(Exercise) Reproduce each of the following records verbatim, omitting the pictures from your answer.

(Provided data)
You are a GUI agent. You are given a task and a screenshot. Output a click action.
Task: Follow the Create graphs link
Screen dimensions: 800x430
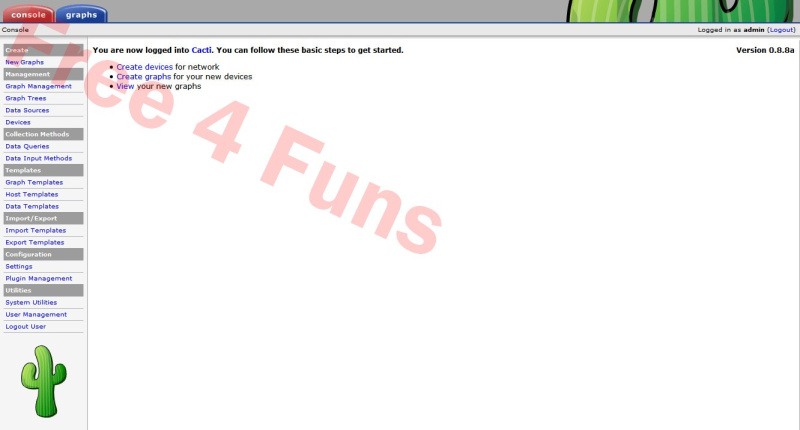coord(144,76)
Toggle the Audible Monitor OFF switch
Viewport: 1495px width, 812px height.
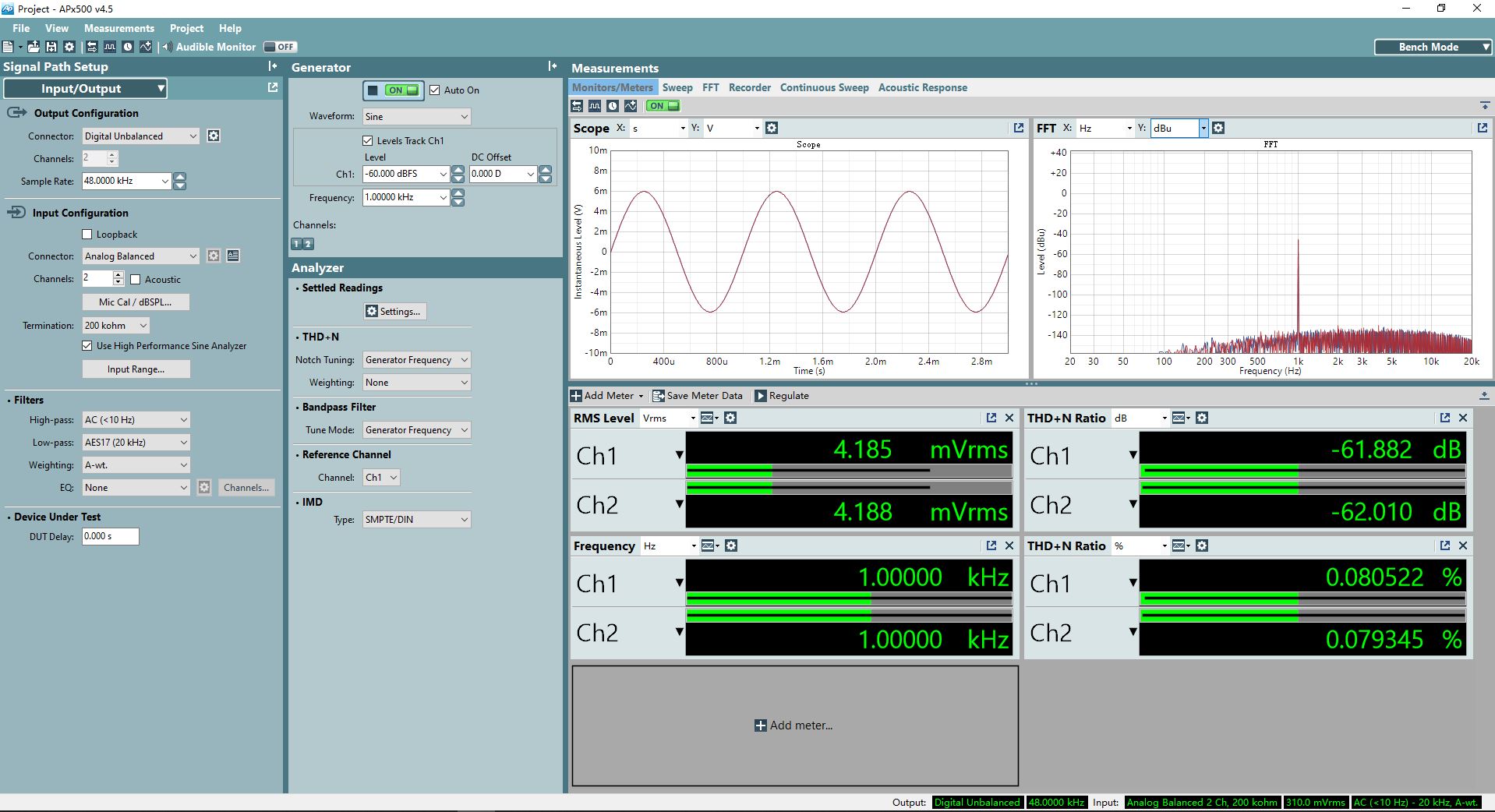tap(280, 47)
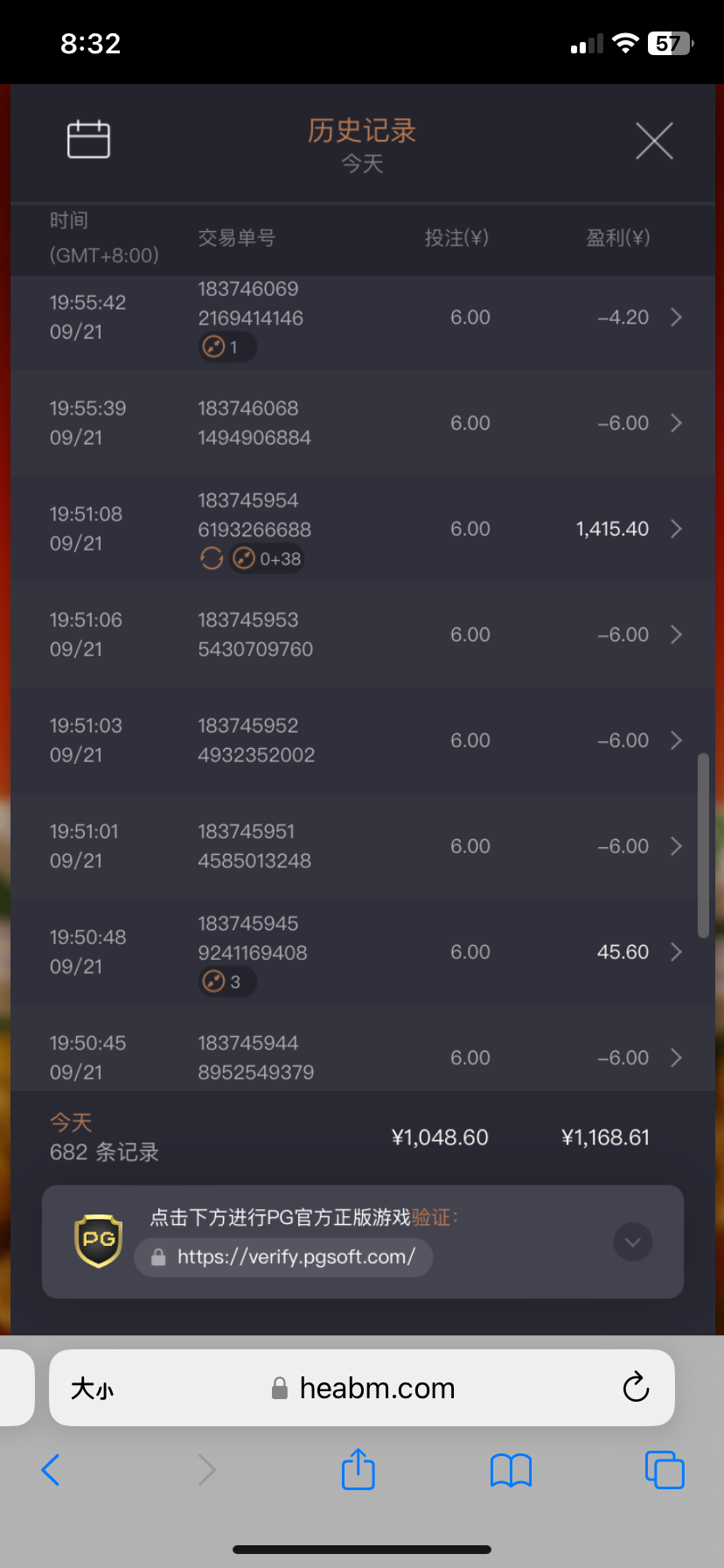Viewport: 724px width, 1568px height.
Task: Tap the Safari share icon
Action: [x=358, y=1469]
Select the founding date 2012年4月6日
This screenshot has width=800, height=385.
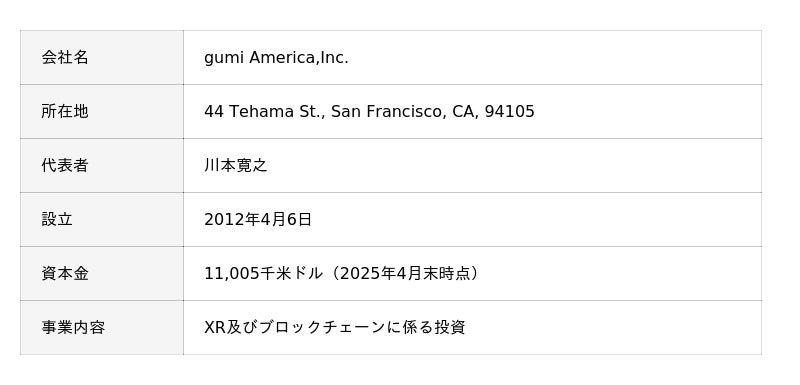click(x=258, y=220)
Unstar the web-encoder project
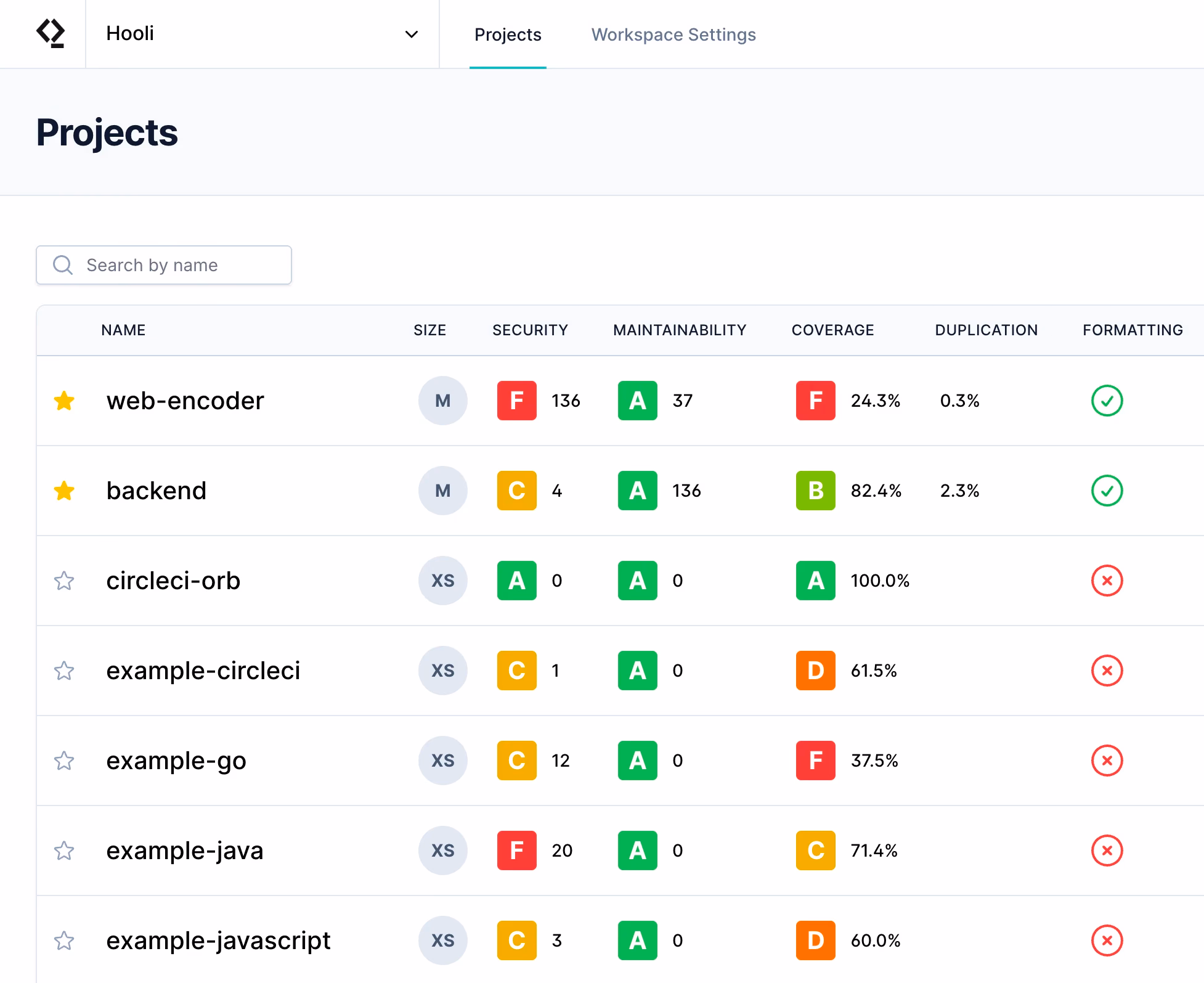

(Exercise answer)
You are a GUI agent. You are given a task and a screenshot. Output a click action.
Task: Follow the Create graphs link
Screen dimensions: 800x430
coord(144,76)
Toggle the Audible Monitor OFF switch
Viewport: 1495px width, 812px height.
tap(280, 47)
Viewport: 724px width, 1568px height.
Task: Tap the Safari share icon
Action: [x=358, y=1469]
Select the founding date 2012年4月6日
This screenshot has width=800, height=385.
click(x=258, y=220)
Unstar the web-encoder project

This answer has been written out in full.